As we moved forward through the wireframing process, we began to work in parallel on visual design elements. We took cues from some of the social media apps whose data we were leveraging. We leveraged the IBM Design Language so that the app would feel like it belonged to a family of other analytics products. It was an exercise on working within an established visual system.

The screens to the right are part of the first round of visual iteration. You can see the final design work implemented in code in the videos below.


Present: Since the project was a high-profile experiment (and a success), we were invited to present our work at a few conferences and other events.

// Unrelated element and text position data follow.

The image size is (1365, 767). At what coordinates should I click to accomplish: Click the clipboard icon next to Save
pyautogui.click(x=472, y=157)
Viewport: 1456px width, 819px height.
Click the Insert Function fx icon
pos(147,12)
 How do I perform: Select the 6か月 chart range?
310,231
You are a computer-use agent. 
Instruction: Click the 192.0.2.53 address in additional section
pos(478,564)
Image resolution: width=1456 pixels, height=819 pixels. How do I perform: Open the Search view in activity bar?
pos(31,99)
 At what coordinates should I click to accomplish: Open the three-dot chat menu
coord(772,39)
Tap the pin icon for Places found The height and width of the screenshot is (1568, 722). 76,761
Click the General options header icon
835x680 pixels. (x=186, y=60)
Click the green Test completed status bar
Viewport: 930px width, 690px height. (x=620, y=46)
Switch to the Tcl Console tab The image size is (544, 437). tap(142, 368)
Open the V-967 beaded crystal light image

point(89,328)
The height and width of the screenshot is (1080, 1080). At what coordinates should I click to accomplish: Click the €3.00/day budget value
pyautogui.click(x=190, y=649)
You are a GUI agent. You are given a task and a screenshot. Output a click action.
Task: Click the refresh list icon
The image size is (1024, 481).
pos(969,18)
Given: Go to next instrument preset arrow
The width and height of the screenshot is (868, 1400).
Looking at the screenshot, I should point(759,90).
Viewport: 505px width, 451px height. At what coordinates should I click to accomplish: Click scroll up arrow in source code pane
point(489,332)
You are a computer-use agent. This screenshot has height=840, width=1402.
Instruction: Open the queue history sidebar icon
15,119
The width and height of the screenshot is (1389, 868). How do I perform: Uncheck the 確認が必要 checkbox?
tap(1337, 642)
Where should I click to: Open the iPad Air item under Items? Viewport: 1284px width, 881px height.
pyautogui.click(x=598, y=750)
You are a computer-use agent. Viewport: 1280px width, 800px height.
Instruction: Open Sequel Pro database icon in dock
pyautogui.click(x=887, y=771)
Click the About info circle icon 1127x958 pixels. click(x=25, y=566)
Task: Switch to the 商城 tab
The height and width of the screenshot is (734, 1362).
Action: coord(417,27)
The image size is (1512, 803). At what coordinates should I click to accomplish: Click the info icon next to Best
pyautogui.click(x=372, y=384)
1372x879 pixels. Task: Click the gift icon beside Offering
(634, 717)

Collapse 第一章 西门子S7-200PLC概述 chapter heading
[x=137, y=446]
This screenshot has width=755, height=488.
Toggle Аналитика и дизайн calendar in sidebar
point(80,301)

Spark Summit | IBM Insight 2015 Conference


Spark Summit

The first event we presented at was the Spark Summit at the Spark Technology Center and Galvanize in San Francisco. Fresh from the launch of the Alpha version, we were met with positive feedback and general excitement.

This video shows Kellyn Carpenter presenting our design process for RedRock to a room of developers and data scientists at the Spark 2015 Summit.

See the blog post by Katharine Kearnan about RedRock here.


IBM Insight Conference

Our next stop was the IBM Insight Conference in Las Vegas. There, we showed off the demo to attendees in an interactive demo room (I was responsible for presenting it for an entire day), and it was also presented by executive leadership on a main stage.

Overall, we received positive feedback from the event. Since it was a twitter-based app, we took to Twitter to gauge what attendees were saying. Overwhelmingly, people were excited. IBM Sales representatives were curious to know how they could get more information about RedRock in order to sell it to their customers.

This video shows a demo of RedRock Alpha by Steve Beier, Program Director. Steve demoed this live to the same room of developers and data scientists at the Spark 2015 Summit.


Retrospective: A prototype project made for speed, conferences, and collaboration.

Ultimately, this project was a lesson in moving fast and scoping the project to fit our timelines and restrictions. Although we had grand visions for the capabilities of RedRock, we had to scope back to the minimum viable product for the Alpha version. By delivering a solid Alpha MVP capability, we buy ourselves the goodwill to move the offering forward into later releases and extended capabilities. Not long after our alpha release, updates were made, and RedRock moved into a Beta release stage.

Another lesson learned is that when you need to move fast, there is a happy medium for team size. Too few, and you can't get anything done. Too many, and you step on people's toes.